Dataset entries:
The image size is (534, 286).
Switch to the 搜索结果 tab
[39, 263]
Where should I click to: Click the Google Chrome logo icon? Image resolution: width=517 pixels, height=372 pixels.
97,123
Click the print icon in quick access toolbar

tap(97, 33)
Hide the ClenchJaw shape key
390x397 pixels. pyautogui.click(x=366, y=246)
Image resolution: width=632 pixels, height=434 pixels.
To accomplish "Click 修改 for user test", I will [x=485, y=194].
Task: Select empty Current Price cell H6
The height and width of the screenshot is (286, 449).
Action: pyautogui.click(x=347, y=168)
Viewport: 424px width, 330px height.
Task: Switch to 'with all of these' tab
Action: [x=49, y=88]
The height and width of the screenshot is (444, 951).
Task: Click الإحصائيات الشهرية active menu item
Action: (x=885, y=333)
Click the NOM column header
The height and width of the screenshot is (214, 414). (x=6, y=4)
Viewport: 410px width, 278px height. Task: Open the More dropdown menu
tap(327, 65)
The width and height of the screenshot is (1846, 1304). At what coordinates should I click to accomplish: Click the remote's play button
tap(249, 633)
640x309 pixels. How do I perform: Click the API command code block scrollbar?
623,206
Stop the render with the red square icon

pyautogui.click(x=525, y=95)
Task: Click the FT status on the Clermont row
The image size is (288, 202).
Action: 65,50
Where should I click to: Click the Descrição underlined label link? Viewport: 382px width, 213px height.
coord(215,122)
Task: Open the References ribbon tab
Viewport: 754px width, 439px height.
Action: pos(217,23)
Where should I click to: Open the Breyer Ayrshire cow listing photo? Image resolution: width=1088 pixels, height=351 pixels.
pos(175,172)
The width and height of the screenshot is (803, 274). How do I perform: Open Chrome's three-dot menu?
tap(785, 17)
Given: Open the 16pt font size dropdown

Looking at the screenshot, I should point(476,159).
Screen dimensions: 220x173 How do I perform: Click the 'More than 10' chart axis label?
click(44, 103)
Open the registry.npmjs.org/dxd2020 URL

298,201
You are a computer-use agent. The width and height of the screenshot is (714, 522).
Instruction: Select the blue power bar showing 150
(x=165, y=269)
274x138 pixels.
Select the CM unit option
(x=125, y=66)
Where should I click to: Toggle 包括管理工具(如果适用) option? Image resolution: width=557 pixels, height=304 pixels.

* _How to complete this task_: Send back every entry precisely as given.

* _Result of this task_:
The image size is (534, 286).
Switch to the 搜索结果 tab
[39, 263]
Where should I click to: Click the Google Chrome logo icon? Image resolution: width=517 pixels, height=372 pixels.
97,123
Click the print icon in quick access toolbar

tap(97, 33)
Hide the ClenchJaw shape key
390x397 pixels. pyautogui.click(x=366, y=246)
Image resolution: width=632 pixels, height=434 pixels.
To accomplish "Click 修改 for user test", I will [x=485, y=194].
Task: Select empty Current Price cell H6
The height and width of the screenshot is (286, 449).
Action: pyautogui.click(x=347, y=168)
Viewport: 424px width, 330px height.
Task: Switch to 'with all of these' tab
Action: [x=49, y=88]
The height and width of the screenshot is (444, 951).
Task: Click الإحصائيات الشهرية active menu item
Action: (x=885, y=333)
Click the NOM column header
The height and width of the screenshot is (214, 414). (x=6, y=4)
Viewport: 410px width, 278px height. Task: Open the More dropdown menu
tap(327, 65)
The width and height of the screenshot is (1846, 1304). At what coordinates should I click to accomplish: Click the remote's play button
tap(249, 633)
640x309 pixels. How do I perform: Click the API command code block scrollbar?
623,206
Stop the render with the red square icon

pyautogui.click(x=525, y=95)
Task: Click the FT status on the Clermont row
The image size is (288, 202).
Action: 65,50
Where should I click to: Click the Descrição underlined label link? Viewport: 382px width, 213px height.
coord(215,122)
Task: Open the References ribbon tab
Viewport: 754px width, 439px height.
Action: pos(217,23)
Where should I click to: Open the Breyer Ayrshire cow listing photo? Image resolution: width=1088 pixels, height=351 pixels.
pos(175,172)
The width and height of the screenshot is (803, 274). How do I perform: Open Chrome's three-dot menu?
tap(785, 17)
Given: Open the 16pt font size dropdown

Looking at the screenshot, I should point(476,159).
Screen dimensions: 220x173 How do I perform: Click the 'More than 10' chart axis label?
click(44, 103)
Open the registry.npmjs.org/dxd2020 URL

298,201
You are a computer-use agent. The width and height of the screenshot is (714, 522).
Instruction: Select the blue power bar showing 150
(x=165, y=269)
274x138 pixels.
Select the CM unit option
(x=125, y=66)
Where should I click to: Toggle 包括管理工具(如果适用) option? Image resolution: width=557 pixels, height=304 pixels.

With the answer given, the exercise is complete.